- Source text -
++++++++++++++++++++

If your goal is to grow your portfolio to a $1 million value in a decade, it would be reasonable to expect you'd have to start with at least a $200,000 portfolio. If you could achieve a 20% compound annual return over that period, a $200,000 portfolio would grow into one worth $1 million.

Now, getting a 20% annualized return over a 10-year stretch is not easy or common, but it is achievable. And if that's your goal, you'll want to turn toward market leaders that can both innovate and have wide moats. These three companies fit those criteria.

Nvidia

When it comes to market leadership, Nvidia (NASDAQ: NVDA) clearly checks that box. The company has established itself as the leader in the artificial intelligence (AI) hardware space, where its graphic processing units (GPUs) provide most of the parallel-processing computing power being tapped to train and inference AI software. Last year, it had a nearly 90% share of the GPU market.

Beyond its high-powered chips, the company built itself a wide moat through its CUDA software platform, which it developed back in 2006. CUDA allows developers to program Nvidia's GPUs for tasks other than speeding up graphics rendering in video games -- the job for which they were initially made.

++++++++++++++++++++

- Data for review -
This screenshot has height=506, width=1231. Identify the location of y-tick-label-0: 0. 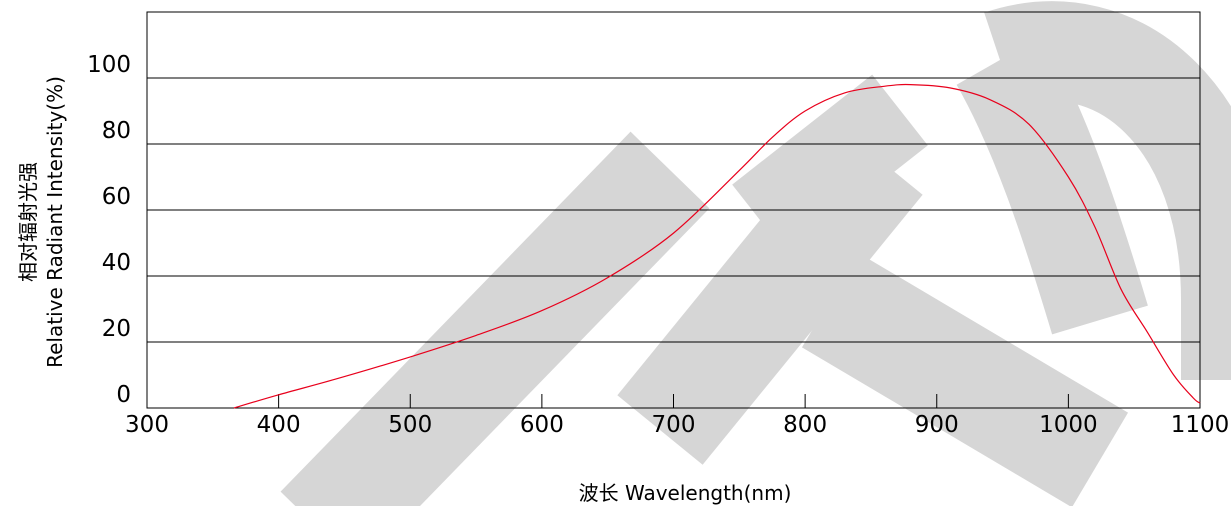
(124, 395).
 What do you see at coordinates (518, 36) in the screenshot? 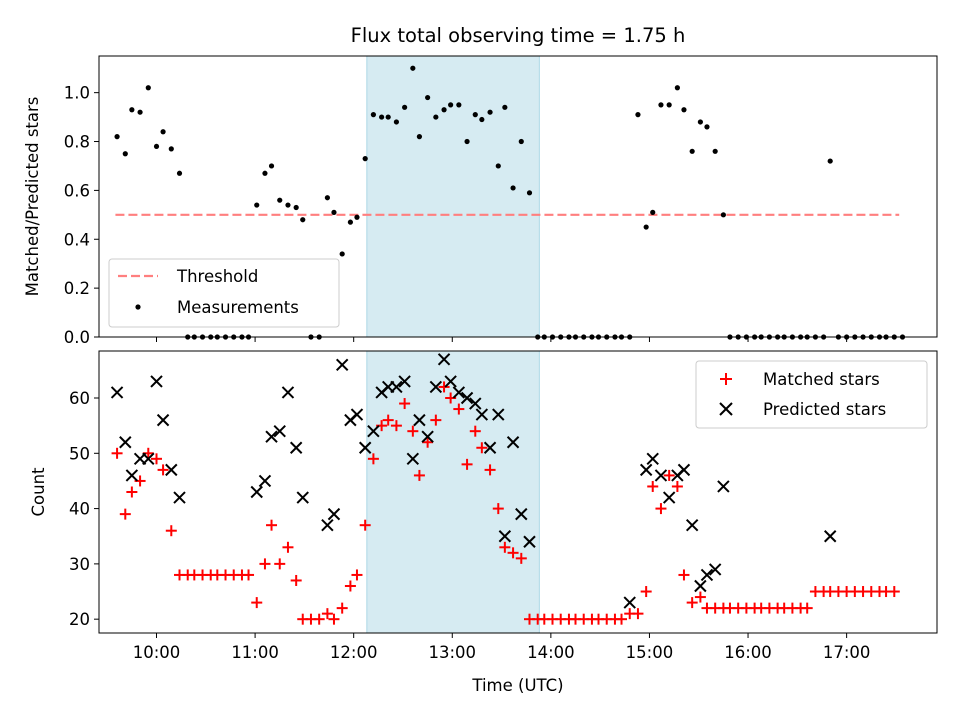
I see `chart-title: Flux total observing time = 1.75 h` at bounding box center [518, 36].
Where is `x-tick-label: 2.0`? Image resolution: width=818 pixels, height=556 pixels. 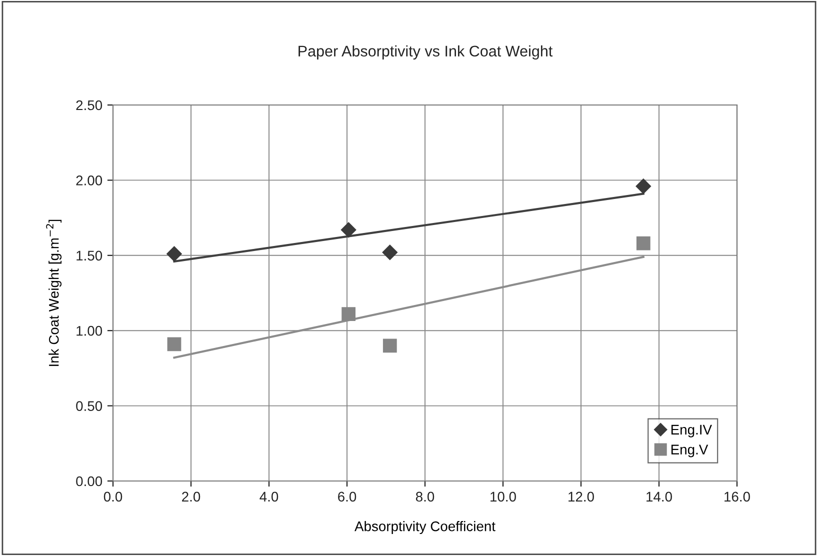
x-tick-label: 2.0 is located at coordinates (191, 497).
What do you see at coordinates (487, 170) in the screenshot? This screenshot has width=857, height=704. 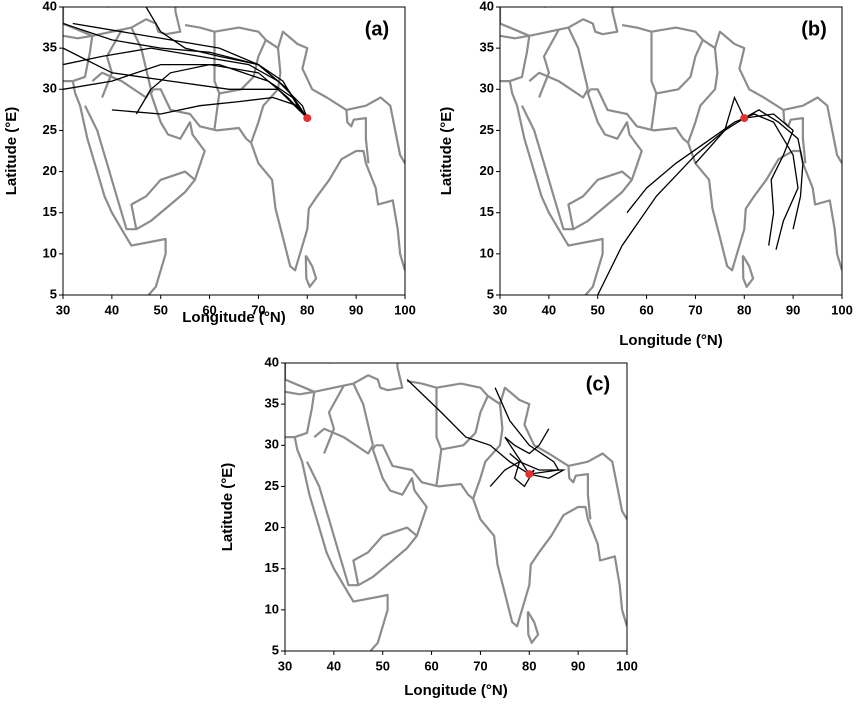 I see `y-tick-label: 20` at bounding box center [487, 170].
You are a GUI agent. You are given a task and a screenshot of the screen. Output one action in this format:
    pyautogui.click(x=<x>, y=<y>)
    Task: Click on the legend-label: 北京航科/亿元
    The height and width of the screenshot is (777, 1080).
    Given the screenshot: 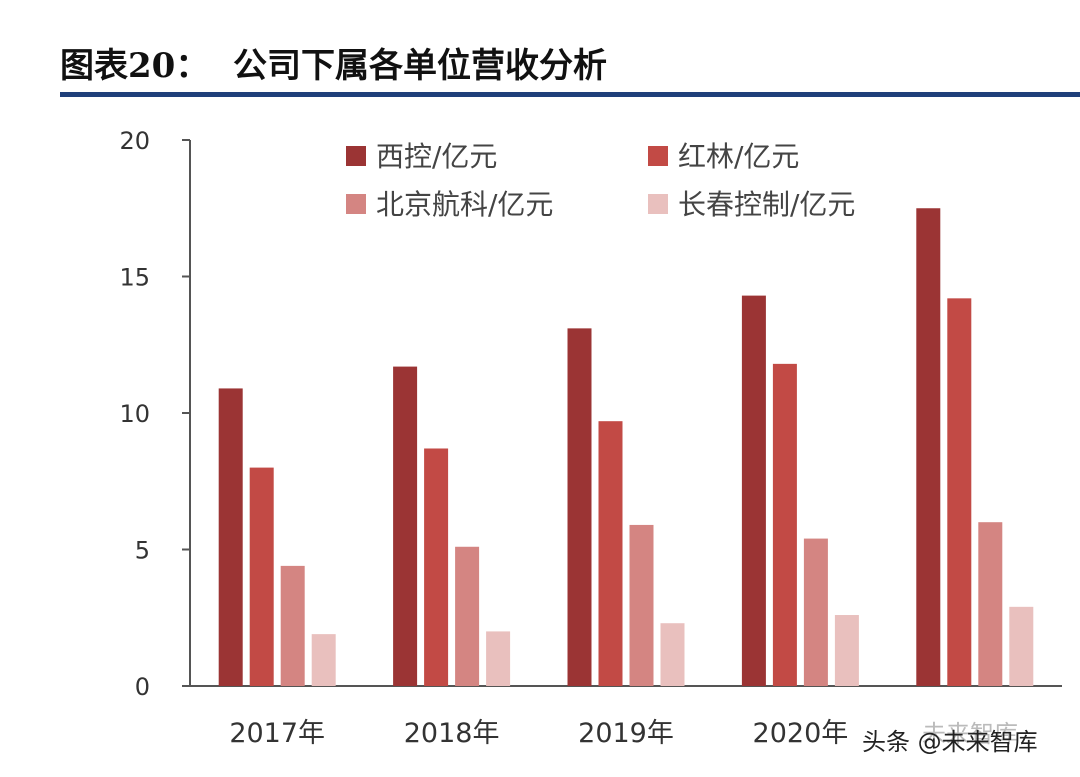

++++++++++++++++++++

- What you will do -
Change "wide moat" to "strong competitive barrier" in the investing text, starting at the words "When it comes" and stopping after "were initially made.", and write out that stretch. Work from the investing text alone.

- Written reply -
When it comes to market leadership, Nvidia (NASDAQ: NVDA) clearly checks that box. The company has established itself as the leader in the artificial intelligence (AI) hardware space, where its graphic processing units (GPUs) provide most of the parallel-processing computing power being tapped to train and inference AI software. Last year, it had a nearly 90% share of the GPU market.

Beyond its high-powered chips, the company built itself a strong competitive barrier through its CUDA software platform, which it developed back in 2006. CUDA allows developers to program Nvidia's GPUs for tasks other than speeding up graphics rendering in video games -- the job for which they were initially made.